Collected data:
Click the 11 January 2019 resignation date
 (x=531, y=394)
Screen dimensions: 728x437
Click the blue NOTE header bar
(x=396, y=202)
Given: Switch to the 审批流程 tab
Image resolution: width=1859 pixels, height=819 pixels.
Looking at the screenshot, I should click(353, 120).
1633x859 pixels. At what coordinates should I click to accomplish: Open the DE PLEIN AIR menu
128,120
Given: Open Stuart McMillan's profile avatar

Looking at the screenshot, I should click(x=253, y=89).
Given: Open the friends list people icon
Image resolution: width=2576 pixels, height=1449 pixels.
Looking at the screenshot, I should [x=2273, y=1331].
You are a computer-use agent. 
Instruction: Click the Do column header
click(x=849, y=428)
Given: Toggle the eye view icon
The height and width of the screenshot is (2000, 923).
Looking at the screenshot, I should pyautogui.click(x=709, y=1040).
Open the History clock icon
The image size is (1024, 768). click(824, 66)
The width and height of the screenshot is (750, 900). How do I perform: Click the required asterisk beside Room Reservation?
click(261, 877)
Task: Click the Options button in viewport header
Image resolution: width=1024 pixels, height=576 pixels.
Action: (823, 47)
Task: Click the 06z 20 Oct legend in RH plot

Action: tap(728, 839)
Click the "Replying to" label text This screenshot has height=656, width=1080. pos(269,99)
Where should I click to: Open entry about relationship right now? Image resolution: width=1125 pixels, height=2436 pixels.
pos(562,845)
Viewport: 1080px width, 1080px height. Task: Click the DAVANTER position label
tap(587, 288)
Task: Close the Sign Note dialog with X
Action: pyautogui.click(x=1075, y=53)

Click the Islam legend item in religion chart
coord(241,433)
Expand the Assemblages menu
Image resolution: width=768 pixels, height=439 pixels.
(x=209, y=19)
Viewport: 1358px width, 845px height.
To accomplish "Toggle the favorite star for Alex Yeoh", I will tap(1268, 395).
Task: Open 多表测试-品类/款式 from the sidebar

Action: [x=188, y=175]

■ Task brief
Type out the entries again, word for word.

■ Result for this exercise
Click the 11 January 2019 resignation date
 (x=531, y=394)
Screen dimensions: 728x437
Click the blue NOTE header bar
(x=396, y=202)
Given: Switch to the 审批流程 tab
Image resolution: width=1859 pixels, height=819 pixels.
Looking at the screenshot, I should click(353, 120).
1633x859 pixels. At what coordinates should I click to accomplish: Open the DE PLEIN AIR menu
128,120
Given: Open Stuart McMillan's profile avatar

Looking at the screenshot, I should click(x=253, y=89).
Given: Open the friends list people icon
Image resolution: width=2576 pixels, height=1449 pixels.
Looking at the screenshot, I should [x=2273, y=1331].
You are a computer-use agent. 
Instruction: Click the Do column header
click(x=849, y=428)
Given: Toggle the eye view icon
The height and width of the screenshot is (2000, 923).
Looking at the screenshot, I should pyautogui.click(x=709, y=1040).
Open the History clock icon
The image size is (1024, 768). click(824, 66)
The width and height of the screenshot is (750, 900). How do I perform: Click the required asterisk beside Room Reservation?
click(261, 877)
Task: Click the Options button in viewport header
Image resolution: width=1024 pixels, height=576 pixels.
Action: (823, 47)
Task: Click the 06z 20 Oct legend in RH plot

Action: tap(728, 839)
Click the "Replying to" label text This screenshot has height=656, width=1080. pos(269,99)
Where should I click to: Open entry about relationship right now? Image resolution: width=1125 pixels, height=2436 pixels.
pos(562,845)
Viewport: 1080px width, 1080px height. Task: Click the DAVANTER position label
tap(587, 288)
Task: Close the Sign Note dialog with X
Action: pyautogui.click(x=1075, y=53)

Click the Islam legend item in religion chart
coord(241,433)
Expand the Assemblages menu
Image resolution: width=768 pixels, height=439 pixels.
(x=209, y=19)
Viewport: 1358px width, 845px height.
To accomplish "Toggle the favorite star for Alex Yeoh", I will tap(1268, 395).
Task: Open 多表测试-品类/款式 from the sidebar

Action: [x=188, y=175]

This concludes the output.